Terror suspect in NYC attack identified
Police vehicles and ambulances are seen near the site of an attack in lower Manhattan in New York, the United States, on Oct 31, 2017. [Photo/Xinhua] |
NEW YORK - A man in a rented pickup truck mowed down pedestrians and cyclists along a busy bike path near the World Trade Center memorial on Tuesday, killing at least eight and seriously injuring 11 in what the mayor called "a particularly cowardly act of terror."
The driver was shot in the abdomen by police after jumping out of the truck with what turned out to be a fake gun in each hand and shouting what witnesses said was "Allahu Akbar," Arabic for "God is great," authorities said. The man underwent surgery and was in critical condition but was expected to survive.
Officials who were not authorized to discuss the investigation and spoke on the condition of anonymity identified the attacker as 29-year-old Sayfullo Saipov and said he is from Uzbekistan and came to the US legally in 2010. He has a Florida driver's license but may have been staying in New Jersey, they said.
The driver barreled along the bike path in a rented Home Depot truck for the equivalent of about 14 blocks, or around eight-tenths of a mile, before slamming into a small yellow school bus.
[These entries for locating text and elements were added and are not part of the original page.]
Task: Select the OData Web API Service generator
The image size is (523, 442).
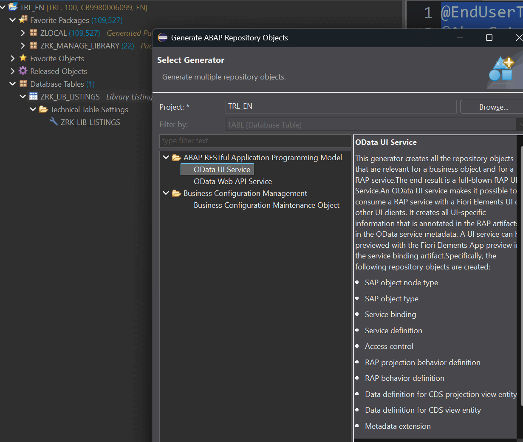Action: coord(232,181)
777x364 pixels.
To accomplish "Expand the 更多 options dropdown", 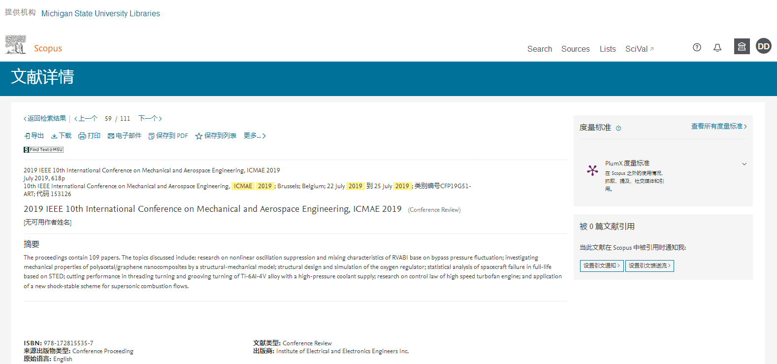I will click(255, 136).
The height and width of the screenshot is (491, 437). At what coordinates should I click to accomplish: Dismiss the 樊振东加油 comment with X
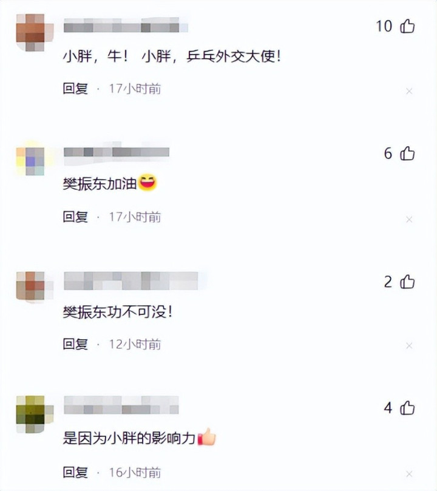click(409, 219)
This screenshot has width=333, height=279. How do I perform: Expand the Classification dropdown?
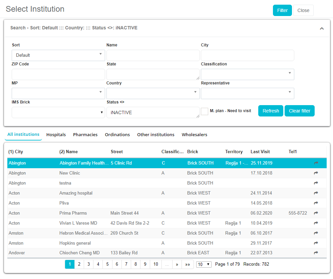[x=247, y=74]
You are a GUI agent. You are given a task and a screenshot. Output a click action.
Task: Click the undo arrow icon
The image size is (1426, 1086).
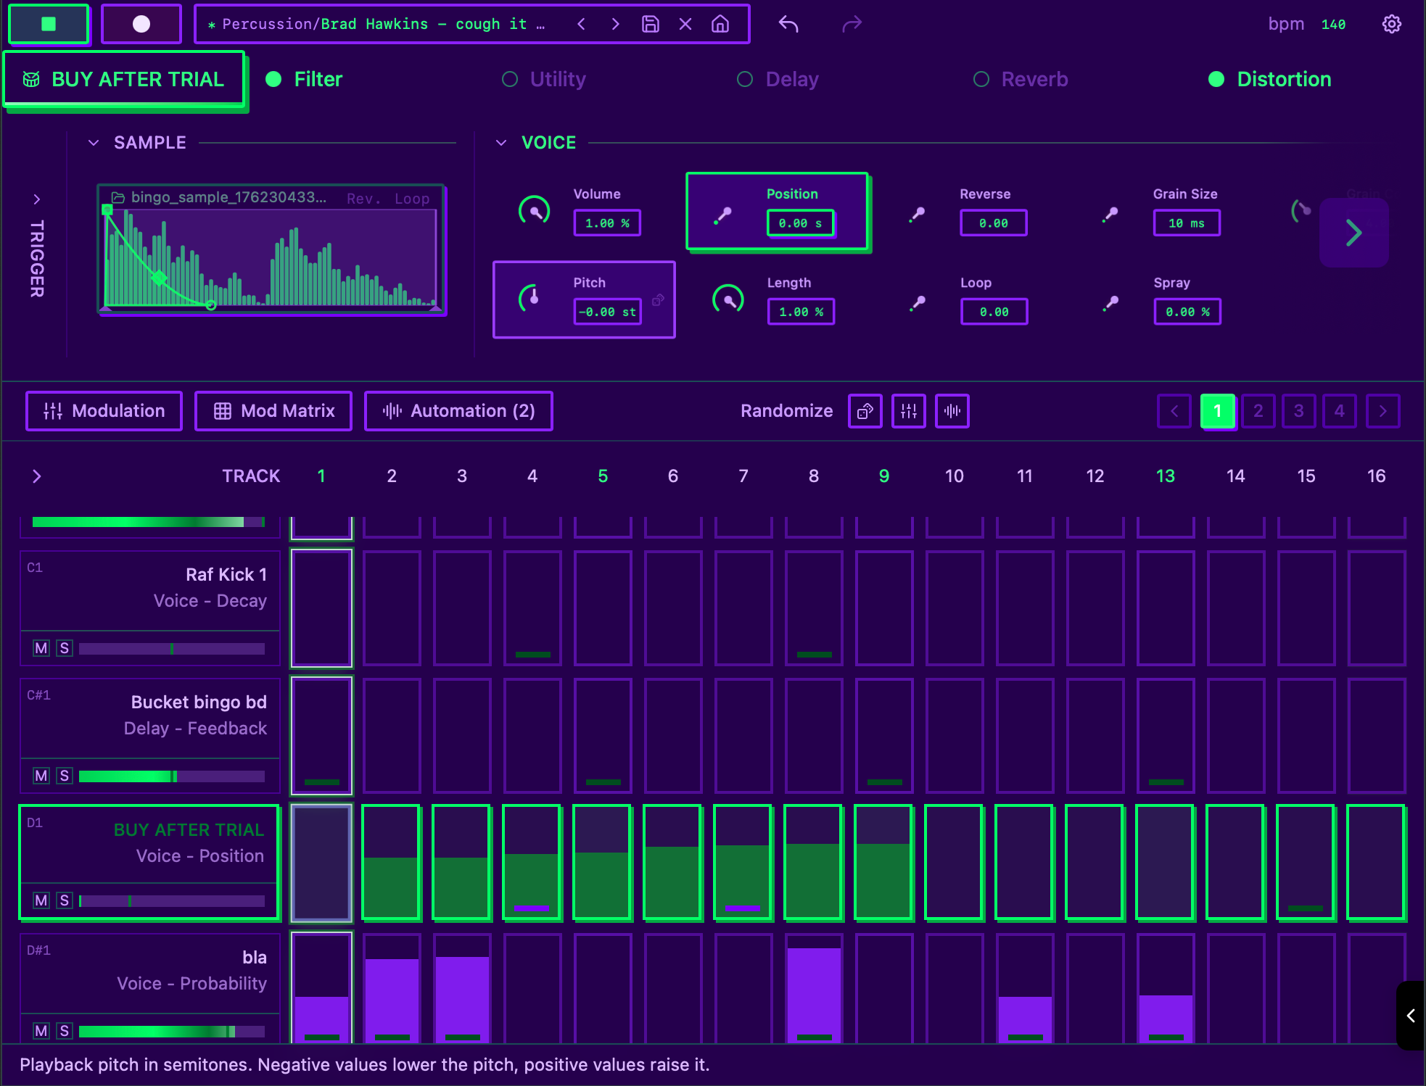[x=788, y=24]
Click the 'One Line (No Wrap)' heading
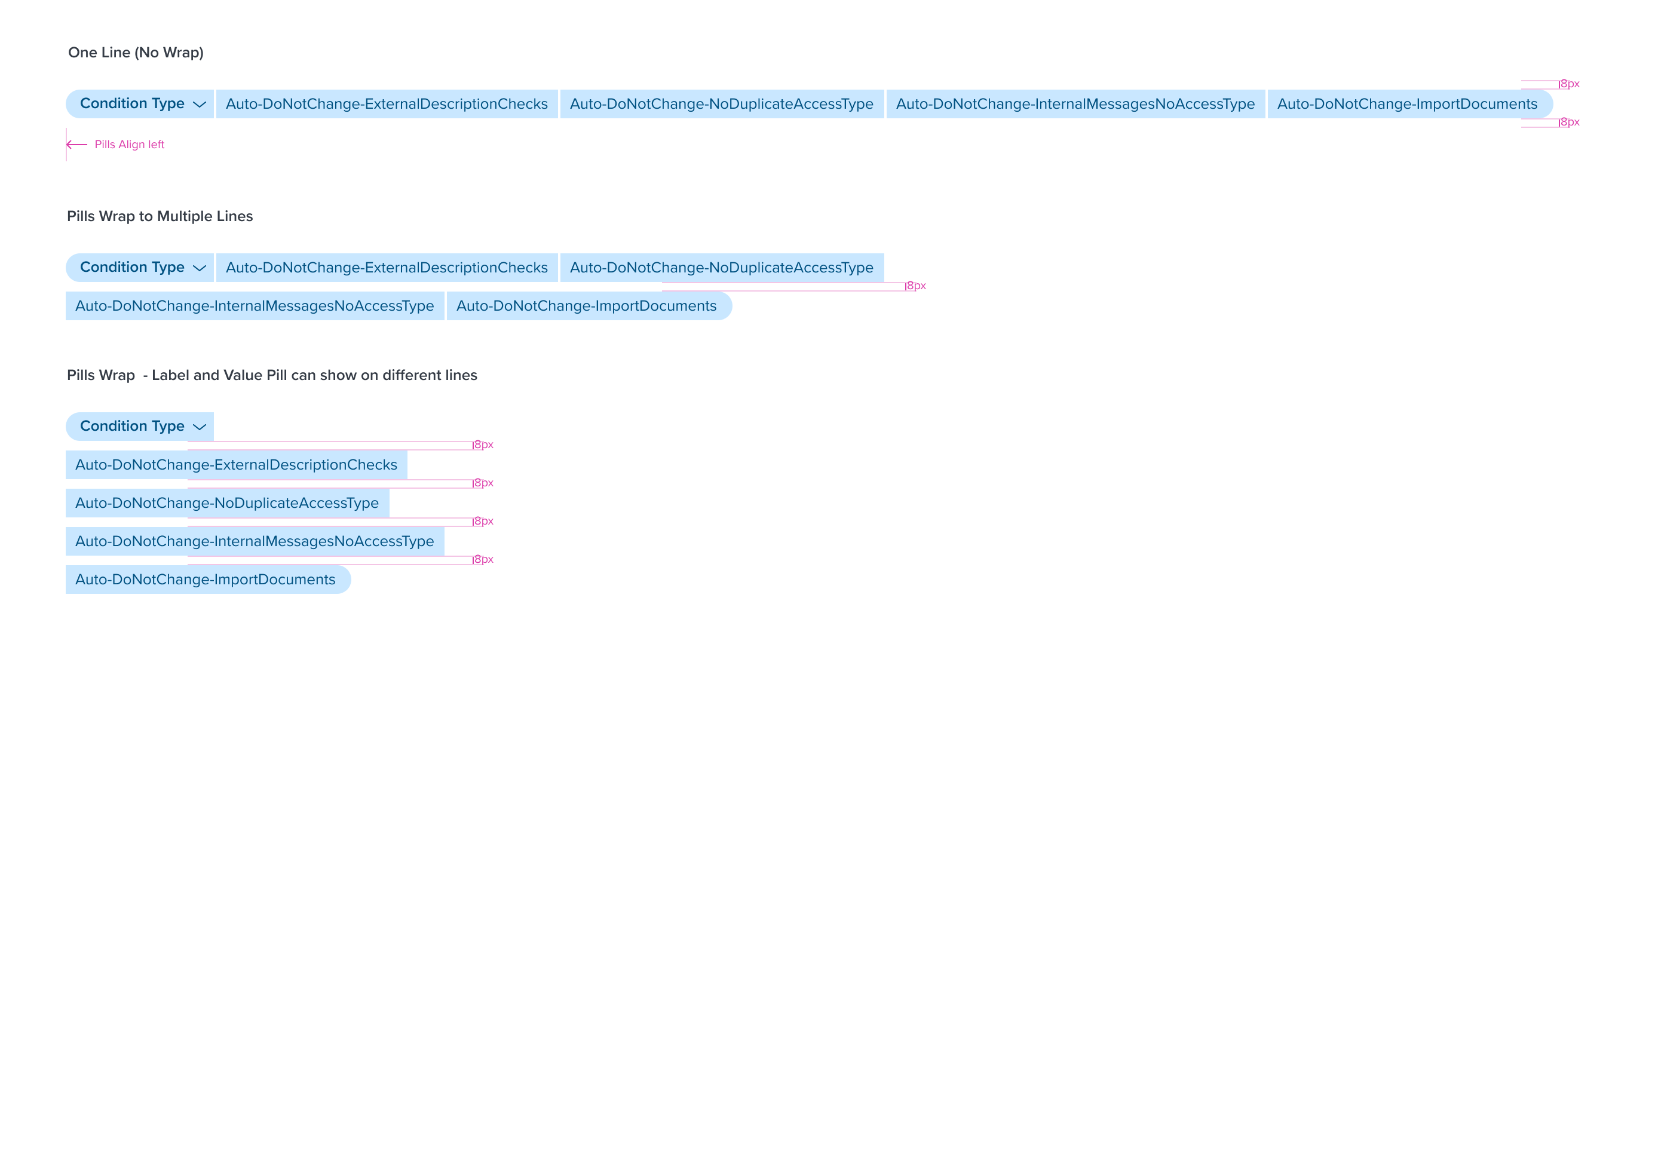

The mayhem and the burst of police gunfire set off panic in the lower Manhattan neighborhood and left the pavement strewn with mangled bicycles and bodies that were soon covered with sheets.
"I saw a lot of blood over there. A lot of people on the ground," said Chen Yi, an Uber driver.
Eugene Duffy, a chef at a waterfront restaurant, said, "So many police came, and they didn't know what was happening. People were screaming. Females were screaming at the top of their lungs." Argentina's foreign minister said the dead included Argentine citizens.
Police closed off streets across the western edge of lower Manhattan along the Hudson River, and officers rushed into the neighborhood just as people were preparing for Halloween festivities, including the big annual parade through Greenwich Village.
A police bomb squad scoured the truck but found no explosives.
"This was an act of terror, and a particularly cowardly act of terror aimed at innocent civilians, aimed at people going about their lives who had no idea what was about to hit them," Mayor Bill de Blasio said.